3 戦争ごっこの思い出
2004年に書いた小説を一部リライトし、20年ぶりに引っ張り出して、ホコリを払い、掲載し直してみました。内田百閒文体を試したくて書いてみた短編習作です。
戦争ごっこをしたことがある。その頃には子供たちは戦争ごっこというものをあまりやらなくなっていたから、めずらしい遊びをしたものだと思って、今でもよく覚えている。
私たちは穴を掘ってそこを塹壕にし、二陣に分かれて空気銃を相手に発砲した。塹壕はそんなに深いものではなく、身を隠そうにもあまり役に立った代物ではなかった。相手の体は丸見えだったが、つまりこちらの体も丸見えであった。だから空気銃の弾がぴしりぴしりと当たって、痛くて痛くて仕方がなかった。本当は弾に当たったものは死んだということにしなくてはいけないのだが、それではあっという間に両陣営ともいなくなってしまうので、弾が当たっても兵士はなかなか死なないのであった。

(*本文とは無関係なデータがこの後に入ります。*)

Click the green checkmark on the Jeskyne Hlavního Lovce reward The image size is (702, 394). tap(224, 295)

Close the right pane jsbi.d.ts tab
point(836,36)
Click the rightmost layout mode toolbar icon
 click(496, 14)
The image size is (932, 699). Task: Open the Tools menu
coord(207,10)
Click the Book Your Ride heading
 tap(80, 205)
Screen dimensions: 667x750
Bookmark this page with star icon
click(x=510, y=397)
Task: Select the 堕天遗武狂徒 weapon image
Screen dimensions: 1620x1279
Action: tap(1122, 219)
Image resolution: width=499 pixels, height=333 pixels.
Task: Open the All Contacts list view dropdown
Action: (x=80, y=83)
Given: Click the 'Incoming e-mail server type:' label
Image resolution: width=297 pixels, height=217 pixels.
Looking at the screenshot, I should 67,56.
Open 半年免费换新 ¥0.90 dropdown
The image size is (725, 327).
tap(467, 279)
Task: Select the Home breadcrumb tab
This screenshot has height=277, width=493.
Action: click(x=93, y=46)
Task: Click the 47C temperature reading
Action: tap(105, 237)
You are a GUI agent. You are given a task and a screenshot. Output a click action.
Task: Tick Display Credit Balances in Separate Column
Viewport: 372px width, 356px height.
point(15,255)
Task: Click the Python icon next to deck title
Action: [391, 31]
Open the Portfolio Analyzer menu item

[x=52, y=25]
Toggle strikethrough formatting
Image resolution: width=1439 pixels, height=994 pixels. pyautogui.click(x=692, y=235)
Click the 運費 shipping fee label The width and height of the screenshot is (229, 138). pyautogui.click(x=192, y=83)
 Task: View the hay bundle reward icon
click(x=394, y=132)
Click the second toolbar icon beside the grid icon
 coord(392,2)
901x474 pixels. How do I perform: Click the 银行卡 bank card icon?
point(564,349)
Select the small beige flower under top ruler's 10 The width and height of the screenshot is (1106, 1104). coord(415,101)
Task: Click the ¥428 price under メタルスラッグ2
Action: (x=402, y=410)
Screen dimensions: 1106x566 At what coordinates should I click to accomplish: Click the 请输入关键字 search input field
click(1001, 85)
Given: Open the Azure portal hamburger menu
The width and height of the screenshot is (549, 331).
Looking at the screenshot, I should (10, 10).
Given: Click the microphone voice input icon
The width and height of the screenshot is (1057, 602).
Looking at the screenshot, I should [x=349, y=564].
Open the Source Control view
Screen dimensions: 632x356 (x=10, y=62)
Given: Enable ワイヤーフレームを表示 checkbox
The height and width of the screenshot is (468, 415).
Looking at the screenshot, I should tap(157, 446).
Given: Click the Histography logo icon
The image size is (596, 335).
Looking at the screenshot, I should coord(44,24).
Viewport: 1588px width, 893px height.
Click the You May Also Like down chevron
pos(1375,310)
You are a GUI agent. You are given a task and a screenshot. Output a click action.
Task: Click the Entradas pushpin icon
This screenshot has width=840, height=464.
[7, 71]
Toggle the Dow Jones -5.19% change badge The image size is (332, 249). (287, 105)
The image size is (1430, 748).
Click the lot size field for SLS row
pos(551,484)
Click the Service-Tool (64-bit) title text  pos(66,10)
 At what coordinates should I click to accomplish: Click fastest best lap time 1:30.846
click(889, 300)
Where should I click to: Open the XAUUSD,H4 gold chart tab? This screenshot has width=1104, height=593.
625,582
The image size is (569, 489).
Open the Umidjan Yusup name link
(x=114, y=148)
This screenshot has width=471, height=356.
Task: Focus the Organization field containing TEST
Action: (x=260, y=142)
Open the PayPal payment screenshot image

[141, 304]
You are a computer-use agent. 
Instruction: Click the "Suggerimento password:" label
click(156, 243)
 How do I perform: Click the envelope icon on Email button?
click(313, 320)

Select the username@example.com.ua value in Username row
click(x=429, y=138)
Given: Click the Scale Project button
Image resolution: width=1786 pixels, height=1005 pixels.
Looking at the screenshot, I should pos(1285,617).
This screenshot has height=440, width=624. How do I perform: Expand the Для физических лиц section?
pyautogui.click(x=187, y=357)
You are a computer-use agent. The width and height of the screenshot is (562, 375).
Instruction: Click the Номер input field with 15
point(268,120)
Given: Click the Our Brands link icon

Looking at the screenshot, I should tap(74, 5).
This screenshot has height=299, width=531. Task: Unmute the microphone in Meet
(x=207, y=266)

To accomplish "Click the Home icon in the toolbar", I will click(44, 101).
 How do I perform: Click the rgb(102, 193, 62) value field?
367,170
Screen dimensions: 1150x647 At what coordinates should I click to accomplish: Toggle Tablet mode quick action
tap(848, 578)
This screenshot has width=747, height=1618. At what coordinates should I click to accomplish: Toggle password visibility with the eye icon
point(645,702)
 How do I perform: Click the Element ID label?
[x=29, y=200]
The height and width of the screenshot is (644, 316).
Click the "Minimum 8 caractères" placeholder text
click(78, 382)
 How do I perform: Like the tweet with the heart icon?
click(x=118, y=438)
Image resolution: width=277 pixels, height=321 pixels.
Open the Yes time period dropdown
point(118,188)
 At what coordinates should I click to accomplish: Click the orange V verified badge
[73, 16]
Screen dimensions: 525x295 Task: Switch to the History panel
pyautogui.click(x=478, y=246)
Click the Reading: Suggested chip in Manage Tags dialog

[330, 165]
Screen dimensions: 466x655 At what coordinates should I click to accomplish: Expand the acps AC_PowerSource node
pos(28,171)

そのうちに私たちの陣営は奇襲をかけられた。前方にばかり夢中になっているうちに、背後から空気銃を撃たれたのである。尻に弾が当たったのだが、それがやたらに痛くて痛くて、飛び上がったことを覚えている。
お前は死んだ!
お前も死んだ!
こうなってはお前達に勝ち目はないから、さっさと降参しろと向こうが言った。もちろん私たちは拒否した。そんなつまらないことは嫌だ。すると、向こうはどこから持ってきたのか、水の入った風船を投げつけてきた。風船は地面に叩きつけられて勢いよく割れ、泥と水で私たちの服はあっという間にひどい変色ぶりを示した。
ひどいぞ、と私たちの陣営の一人が叫んだ。うるさい、お前は死んだんだ。黙っていろ。
空気銃というのは、一度弾を撃ってからもう一度撃つまでに、やや面倒な作業を必要とする。私たちは休戦を申し出て、ひそかに作戦を立てた。作戦と言っても、空気銃に弾をいっぱいに込め、相手の塹壕に突っ込んでいくという幼稚なものであった。
果たして私たちの突撃作戦はあまり効果を見せなかった。
威勢よく一発目を総発したはいいものの二発目に手間取り、その間に水の入った風船を投げつけられて泥が目に入ったり、空気銃を何発も撃たれて戦意を喪失する兵士が出たり、寝返る者まで出て、私たちの陣営は一人二人と減り、ついには降参を余儀なくされた。
その後に戦争ごっこをした憶えがないから、たった一度きりしただけなのだろう。この遊びをこれきりやらなくなってしまったのは、勝った方負けた方、双方共に何かしら嫌な後味が残ったためではないかと思う。あるいは敗戦に終わったから、私がしつこく憶えているだけなのかも知れない。